[Saved data entries]

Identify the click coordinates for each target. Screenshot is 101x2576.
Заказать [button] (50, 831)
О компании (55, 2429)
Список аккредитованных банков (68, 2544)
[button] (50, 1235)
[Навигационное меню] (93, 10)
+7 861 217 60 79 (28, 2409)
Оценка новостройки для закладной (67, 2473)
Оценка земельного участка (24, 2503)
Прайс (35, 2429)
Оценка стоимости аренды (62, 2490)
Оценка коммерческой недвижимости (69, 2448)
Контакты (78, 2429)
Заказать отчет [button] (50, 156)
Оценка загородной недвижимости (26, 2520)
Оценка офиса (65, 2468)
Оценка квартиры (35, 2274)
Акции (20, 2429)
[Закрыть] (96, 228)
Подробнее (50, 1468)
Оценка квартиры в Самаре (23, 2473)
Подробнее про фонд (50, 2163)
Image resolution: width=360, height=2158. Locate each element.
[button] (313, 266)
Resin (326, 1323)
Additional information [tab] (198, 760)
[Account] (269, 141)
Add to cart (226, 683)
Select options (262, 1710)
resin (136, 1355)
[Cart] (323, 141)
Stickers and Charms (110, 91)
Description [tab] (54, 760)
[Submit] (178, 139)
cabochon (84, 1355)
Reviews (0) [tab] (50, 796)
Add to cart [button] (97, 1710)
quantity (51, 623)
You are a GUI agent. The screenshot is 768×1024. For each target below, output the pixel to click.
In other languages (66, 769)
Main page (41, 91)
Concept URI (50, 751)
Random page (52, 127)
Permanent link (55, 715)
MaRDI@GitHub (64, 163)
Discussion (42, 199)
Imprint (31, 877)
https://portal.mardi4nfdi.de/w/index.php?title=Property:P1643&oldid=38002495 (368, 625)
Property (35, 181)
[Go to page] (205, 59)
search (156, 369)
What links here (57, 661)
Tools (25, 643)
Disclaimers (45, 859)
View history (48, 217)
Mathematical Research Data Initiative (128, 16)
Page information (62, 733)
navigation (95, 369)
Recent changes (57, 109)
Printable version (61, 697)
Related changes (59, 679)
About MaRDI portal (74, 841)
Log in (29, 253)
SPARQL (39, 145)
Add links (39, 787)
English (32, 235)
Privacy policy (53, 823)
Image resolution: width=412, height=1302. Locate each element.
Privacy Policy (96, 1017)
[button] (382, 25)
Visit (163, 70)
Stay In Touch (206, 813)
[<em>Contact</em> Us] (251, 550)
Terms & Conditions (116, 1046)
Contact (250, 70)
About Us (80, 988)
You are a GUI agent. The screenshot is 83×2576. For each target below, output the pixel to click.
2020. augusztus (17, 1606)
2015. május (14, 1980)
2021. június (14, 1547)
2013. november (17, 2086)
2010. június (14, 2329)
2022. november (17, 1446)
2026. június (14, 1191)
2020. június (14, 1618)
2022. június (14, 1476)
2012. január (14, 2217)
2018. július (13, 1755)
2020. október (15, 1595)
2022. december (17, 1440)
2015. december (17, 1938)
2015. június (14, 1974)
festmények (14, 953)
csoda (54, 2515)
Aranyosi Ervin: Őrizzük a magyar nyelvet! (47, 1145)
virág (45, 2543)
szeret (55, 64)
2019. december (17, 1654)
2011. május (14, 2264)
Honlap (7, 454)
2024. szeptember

■ **THE PROBLEM**
Each entry needs to be written out again, exactly as given.

■ **RESULT OF THIS EXERCISE**
Identify the click coordinates for each target. Screenshot is 101x2576.
Заказать [button] (50, 831)
О компании (55, 2429)
Список аккредитованных банков (68, 2544)
[button] (50, 1235)
[Навигационное меню] (93, 10)
+7 861 217 60 79 (28, 2409)
Оценка новостройки для закладной (67, 2473)
Оценка земельного участка (24, 2503)
Прайс (35, 2429)
Оценка стоимости аренды (62, 2490)
Оценка коммерческой недвижимости (69, 2448)
Контакты (78, 2429)
Заказать отчет [button] (50, 156)
Оценка загородной недвижимости (26, 2520)
Оценка офиса (65, 2468)
Оценка квартиры (35, 2274)
Акции (20, 2429)
[Закрыть] (96, 228)
Подробнее (50, 1468)
Оценка квартиры в Самаре (23, 2473)
Подробнее про фонд (50, 2163)
Image resolution: width=360, height=2158. Locate each element.
[button] (313, 266)
Resin (326, 1323)
Additional information [tab] (198, 760)
[Account] (269, 141)
Add to cart (226, 683)
Select options (262, 1710)
resin (136, 1355)
[Cart] (323, 141)
Stickers and Charms (110, 91)
Description [tab] (54, 760)
[Submit] (178, 139)
cabochon (84, 1355)
Reviews (0) [tab] (50, 796)
Add to cart [button] (97, 1710)
quantity (51, 623)
You are a GUI agent. The screenshot is 768×1024. For each target below, output the pixel to click.
In other languages (66, 769)
Main page (41, 91)
Concept URI (50, 751)
Random page (52, 127)
Permanent link (55, 715)
MaRDI@GitHub (64, 163)
Discussion (42, 199)
Imprint (31, 877)
https://portal.mardi4nfdi.de/w/index.php?title=Property:P1643&oldid=38002495 (368, 625)
Property (35, 181)
[Go to page] (205, 59)
search (156, 369)
What links here (57, 661)
Tools (25, 643)
Disclaimers (45, 859)
View history (48, 217)
Mathematical Research Data Initiative (128, 16)
Page information (62, 733)
navigation (95, 369)
Recent changes (57, 109)
Printable version (61, 697)
Related changes (59, 679)
About MaRDI portal (74, 841)
Log in (29, 253)
SPARQL (39, 145)
Add links (39, 787)
English (32, 235)
Privacy policy (53, 823)
Image resolution: width=412, height=1302. Locate each element.
Privacy Policy (96, 1017)
[button] (382, 25)
Visit (163, 70)
Stay In Touch (206, 813)
[<em>Contact</em> Us] (251, 550)
Terms & Conditions (116, 1046)
Contact (250, 70)
About Us (80, 988)
You are a GUI agent. The screenshot is 83×2576. For each target below, output the pixel to click.
2020. augusztus (17, 1606)
2015. május (14, 1980)
2021. június (14, 1547)
2013. november (17, 2086)
2010. június (14, 2329)
2022. november (17, 1446)
2026. június (14, 1191)
2020. június (14, 1618)
2022. június (14, 1476)
2012. január (14, 2217)
2018. július (13, 1755)
2020. október (15, 1595)
2022. december (17, 1440)
2015. december (17, 1938)
2015. június (14, 1974)
festmények (14, 953)
csoda (54, 2515)
Aranyosi Ervin: Őrizzük a magyar nyelvet! (47, 1145)
virág (45, 2543)
szeret (55, 64)
2019. december (17, 1654)
2011. május (14, 2264)
Honlap (7, 454)
2024. szeptember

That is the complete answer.